## Available records
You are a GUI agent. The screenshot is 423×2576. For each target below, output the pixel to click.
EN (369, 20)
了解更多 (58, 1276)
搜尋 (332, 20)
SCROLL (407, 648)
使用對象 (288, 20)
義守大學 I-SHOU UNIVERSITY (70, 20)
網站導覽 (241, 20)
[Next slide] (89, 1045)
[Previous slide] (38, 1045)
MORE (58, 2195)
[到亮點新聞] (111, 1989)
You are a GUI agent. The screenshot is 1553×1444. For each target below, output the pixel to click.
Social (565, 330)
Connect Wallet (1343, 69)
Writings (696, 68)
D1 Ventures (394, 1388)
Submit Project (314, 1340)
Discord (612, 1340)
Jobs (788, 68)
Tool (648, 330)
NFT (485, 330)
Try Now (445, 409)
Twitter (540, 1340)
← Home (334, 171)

--

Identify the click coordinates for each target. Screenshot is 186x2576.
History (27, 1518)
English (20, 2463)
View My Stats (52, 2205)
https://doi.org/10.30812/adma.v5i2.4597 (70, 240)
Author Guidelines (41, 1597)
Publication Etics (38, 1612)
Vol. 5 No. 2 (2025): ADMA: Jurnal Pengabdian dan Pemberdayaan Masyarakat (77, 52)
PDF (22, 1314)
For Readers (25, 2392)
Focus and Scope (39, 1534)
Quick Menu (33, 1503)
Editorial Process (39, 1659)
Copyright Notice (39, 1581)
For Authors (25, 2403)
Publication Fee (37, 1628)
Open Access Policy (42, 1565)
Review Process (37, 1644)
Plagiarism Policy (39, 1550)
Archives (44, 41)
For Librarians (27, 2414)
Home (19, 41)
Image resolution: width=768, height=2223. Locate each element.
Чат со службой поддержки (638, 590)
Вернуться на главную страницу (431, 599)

==

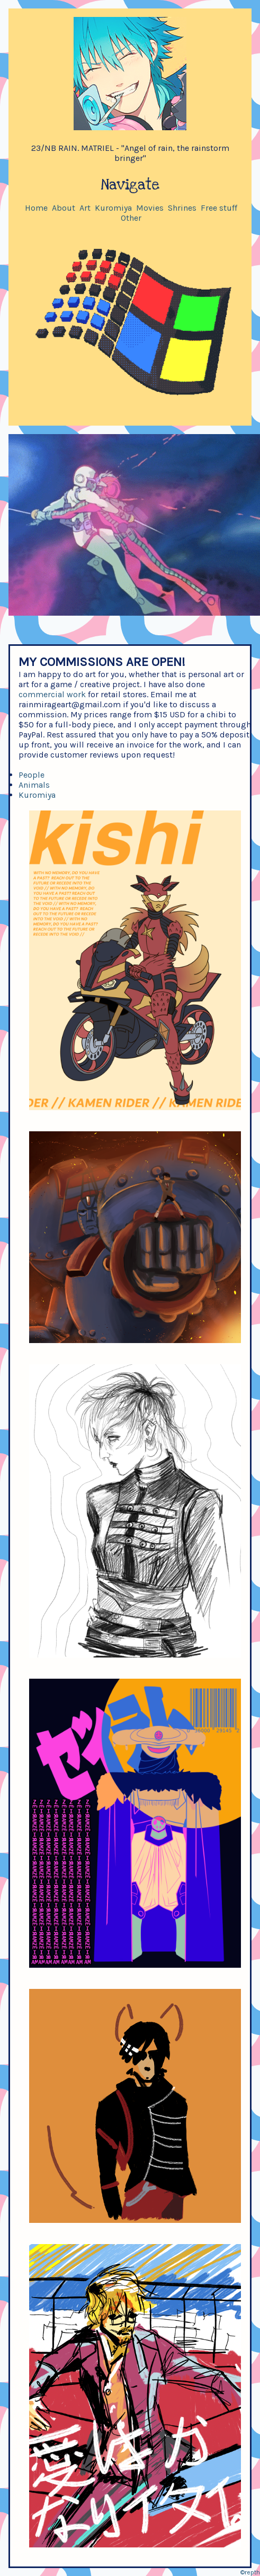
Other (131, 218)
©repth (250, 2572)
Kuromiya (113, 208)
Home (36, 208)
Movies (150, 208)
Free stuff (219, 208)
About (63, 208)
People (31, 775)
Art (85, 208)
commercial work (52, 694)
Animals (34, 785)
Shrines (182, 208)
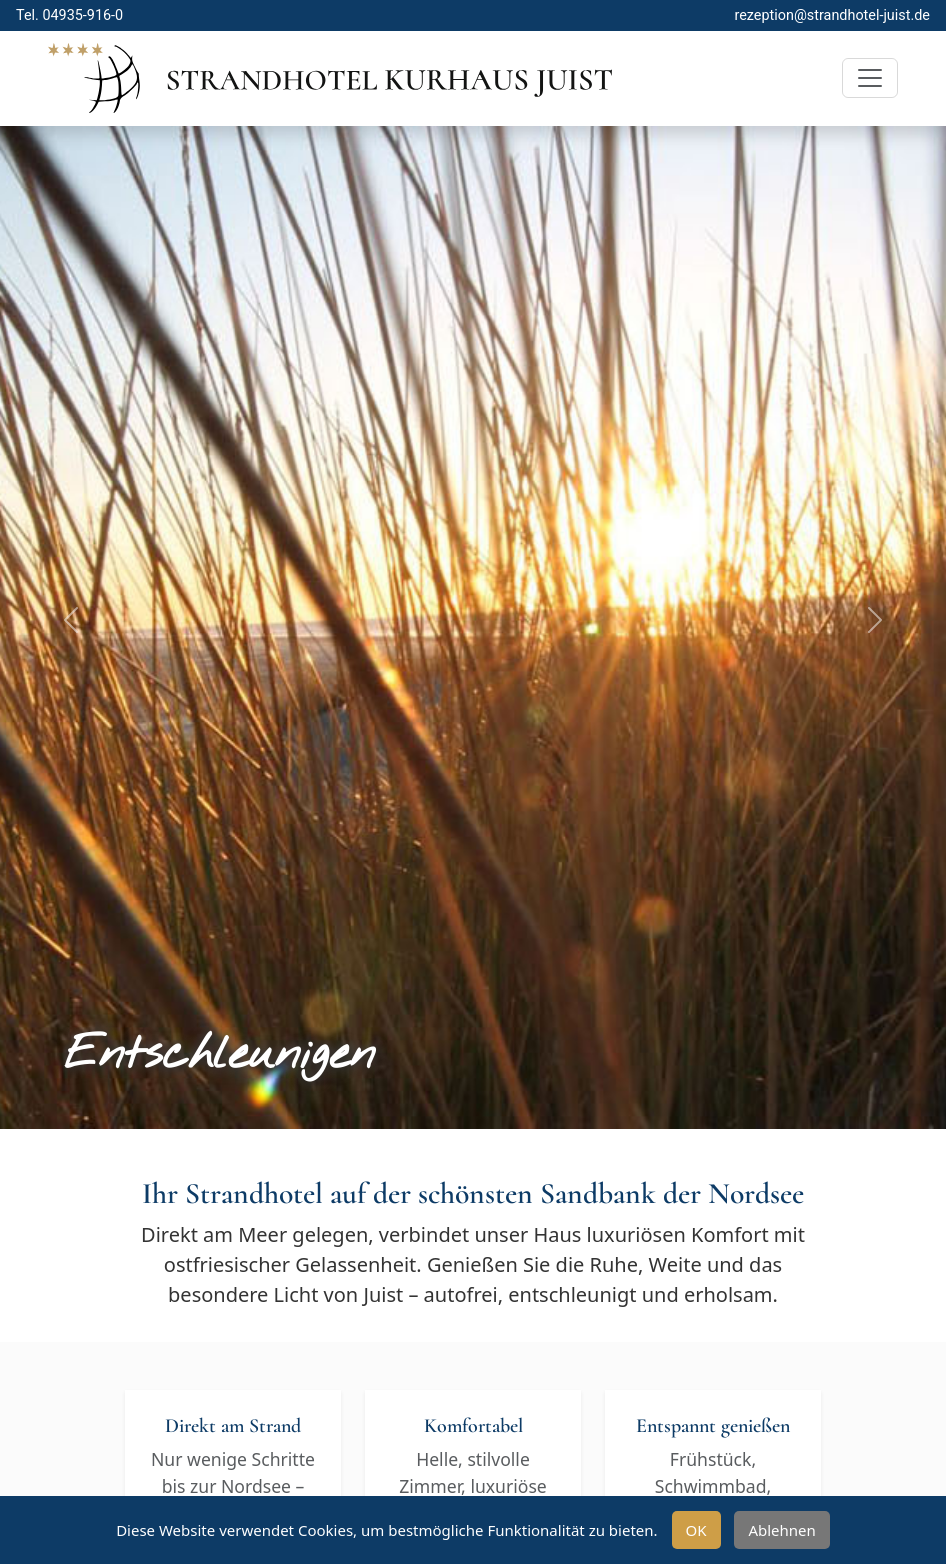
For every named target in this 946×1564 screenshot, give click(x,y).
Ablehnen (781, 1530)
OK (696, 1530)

## Exercise requirements
Write out the items starting at the line that contains "You are a GUI agent. The screenshot is 423×2576." and ending at the line that contains "Home (334, 171)", both included, copying each one exactly.

## Answer to the exercise
You are a GUI agent. The screenshot is 423×2576. For each target below, output the pixel to click.
EN (369, 20)
了解更多 (58, 1276)
搜尋 (332, 20)
SCROLL (407, 648)
使用對象 (288, 20)
義守大學 I-SHOU UNIVERSITY (70, 20)
網站導覽 (241, 20)
[Next slide] (89, 1045)
[Previous slide] (38, 1045)
MORE (58, 2195)
[到亮點新聞] (111, 1989)
You are a GUI agent. The screenshot is 1553×1444. For each target below, output the pixel to click.
Social (565, 330)
Connect Wallet (1343, 69)
Writings (696, 68)
D1 Ventures (394, 1388)
Submit Project (314, 1340)
Discord (612, 1340)
Jobs (788, 68)
Tool (648, 330)
NFT (485, 330)
Try Now (445, 409)
Twitter (540, 1340)
← Home (334, 171)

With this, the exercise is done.